I’ve been working on my Astroimaging Planner for a while now, but have detoured a bit into automatic image grading. While working on that, I have some functions that will extract the properties of each star in a subframe. These include FWHM, eccentricity, ellipsoid angle, local sky background, SNR, and other moment properties of the star shape. I’m interested in using that data to uncover more insights about my imaging systems. I’ve already found a lot of interesting effects with the almost 5k subs that I’ve stored over the years.

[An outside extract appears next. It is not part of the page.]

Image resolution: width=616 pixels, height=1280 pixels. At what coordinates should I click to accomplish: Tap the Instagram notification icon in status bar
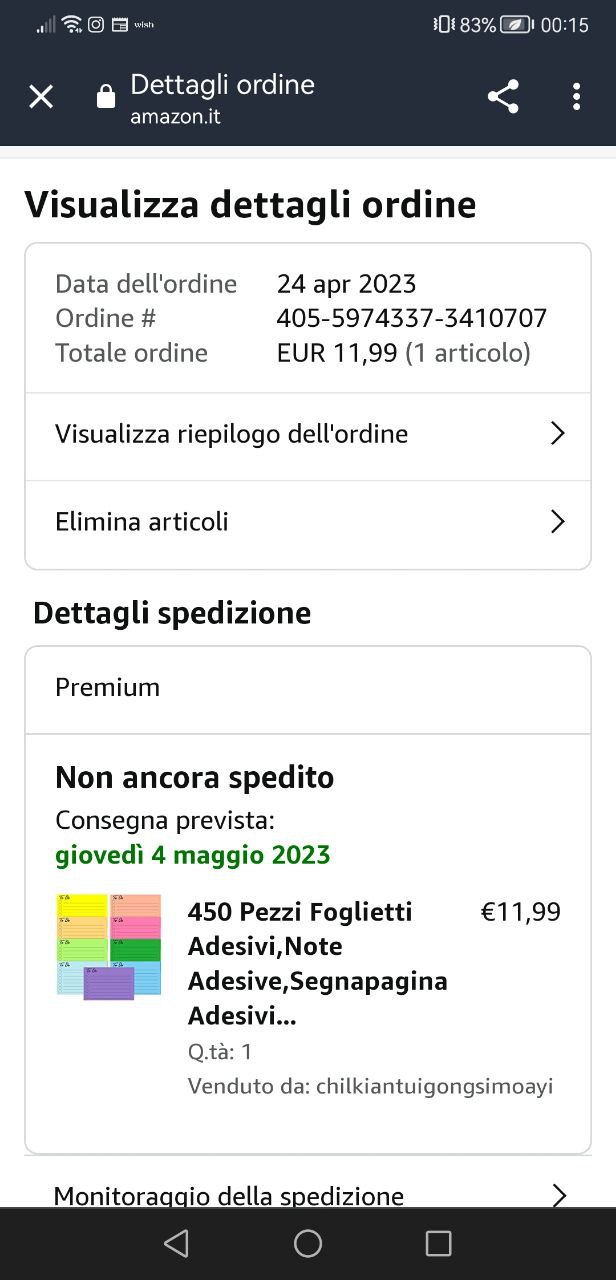pos(96,25)

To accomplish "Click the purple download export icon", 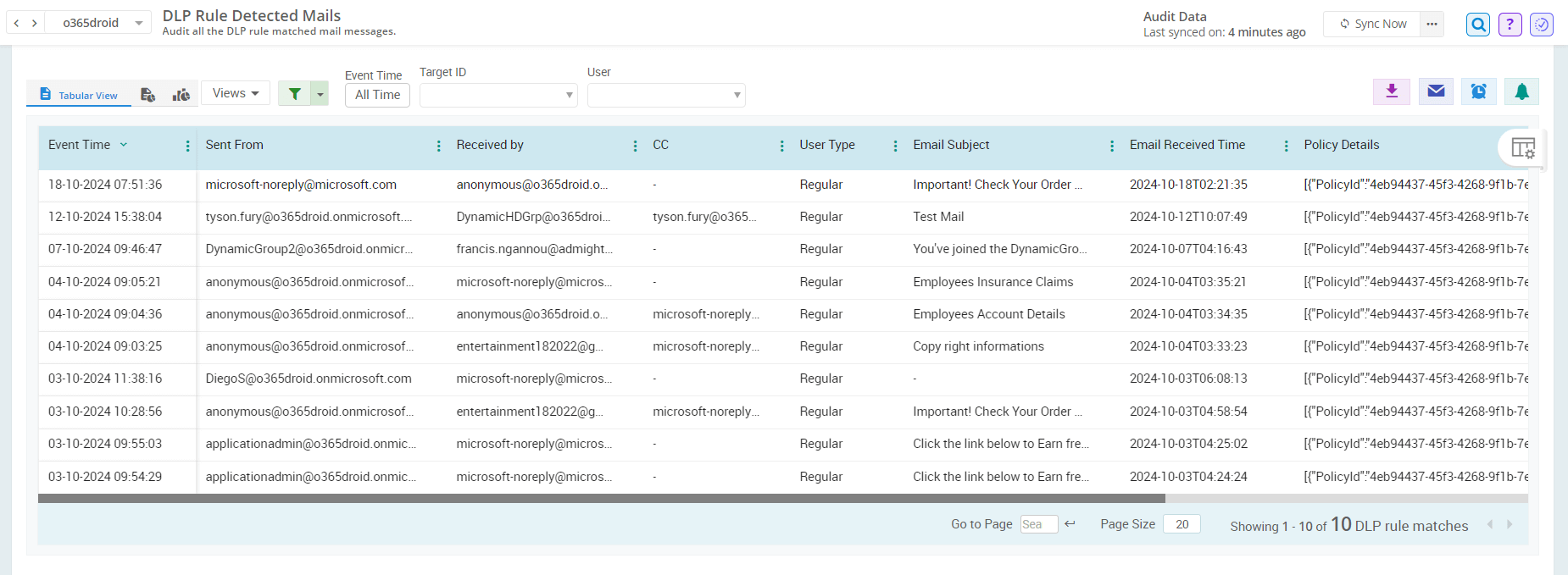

For my imaging rigs, I feel like some of them could be optimized, but it’s all very ad-hoc. Tonight, I shared on CN an analysis frame of one of the Takahashi Epsilon 160EDs raw subs that was shared there (impressive scope!). This analysis uses some of the tools I’m writing. It bins stars into a resampled grid on the chip to determine bulk FWHM/eccentricity stats, etc. Here’s the view of that plot showing what appears to be tilt. The red bars indicate the direction of the ellipticity, and the length is proportional to the ellipticity. The size of the dot at each grid site is proportional to the aggregated FWHM for that bin.
That got me thinking about some of the methods to determine the best spacing between a flattener and the chip. One is to inspect the radial/azimuthal direction of the ellipticity when the spacing is too short/long. Another that I heard recommended by Roland Christen is to focus on a star in the middle, then focus on a star at the edge of the frame. The relative difference between focus position indicates whether you need to increase/decrease the chip-flattener spacing.
So, naturally, I want to automate this and thought that Voyager’s Dragscript would be the perfect partner for it. It’s incredibly easy to setup a script for this with Voyager.
The plan, shown in this example, is to get 16 frames, spaced by 50 microns (set by hand to my specific system depending on CFZ, etc.), and inspect each binned FWHM/ellipticity/theta to see if the effect that can reliably be measured and implemented. In the end, I think this process should have an outcome of:
increase spacing by 0.8mm to address flattener/chip spacing issues
add spacing in the 60 degree direction by 0.1mm to address tilt in the imaging train
Winter in my area is notorious for bad weather for astronomy. I’m hoping to try this in the next few months to see if it’ll work.
I was actually looking at a way to determine if my spacing was right recently. I might have to give a similar script a try after I work out how many microns per step my focus motor produces.
One thing I did do was a series of focus runs with my refractor, 5 by V curve and then 5 by localfield to establish a good average focus point for each method to compare how many steps difference between them. In my case the average difference between V curve on a centered star and localfield to average the frame was only 8 steps (Which is hard to even see the movement of the fine focus knob for) so I left it at that. My SCT is a different story however so I should do the same on that scope.
Thanks for your efforts in this area. You may want to look into the distortion model output in PixInsight. You get them when you platesolve a raw image (option has to be ticked in bottom section). I am sure Juan Conejero would be willing to share into the analysis code used.
Also, not to promote other software here but Prism, written by Cyril Cavadore (Alcor Systems) has exactly the routine you mention to estimate tilt and backfocus spacing needs. Roland, as you say, promotes this simple analysis and has himself used Prism for it.
Having the above done using a script in Voyager would be phenomenal - so Encore!
That’s a good idea, and toward the same goal with less effort. I’ll be interested to see how those 8 steps translate into a spacing adjustment. Did you make any adjustments and follow-up on the local field vs. robostar?
Thanks for pointing me to some interesting alternatives! I took a look at the distortion model output, and it appears it’s related more towards registration. I’ll take a look at Prism as well.
This is a great project. I’ve been using a very similar dragscript to detect tilt in my rigs. I collect data as you do – from outside to inside focus; I use it with the Optec Leo focuser which has 0.08 microns/step, which makes it easy to collect precise data points.
ASTAP has a utility that lets you plot the data for such a sequence of images. It analyzes the images and figures out the point of best focus for the inner region, the outer region and the four corners, and then plots curves for each against the focuser position. But the plots are not as intuitive to read as what you’re proposing.
Were you able to diagnose tilt easily with that method? I’m curious and would be willing to inspect the frames in the focus position scan if you are okay with sharing them.
The challenges I ran into were twofold: from the difference in focus positions, it wasn’t obvious how to determine how much spacing to add to compensate; and, it was difficult to figure out the exact direction of tilt from just the center and corner readings, and then to translate it into the right number of turns for the 3 screws on the CTU.
In addition, I was also dealing with corrector spacing issues, which made the analysis more complex.
I’ll send you a PM with some datasets I collected.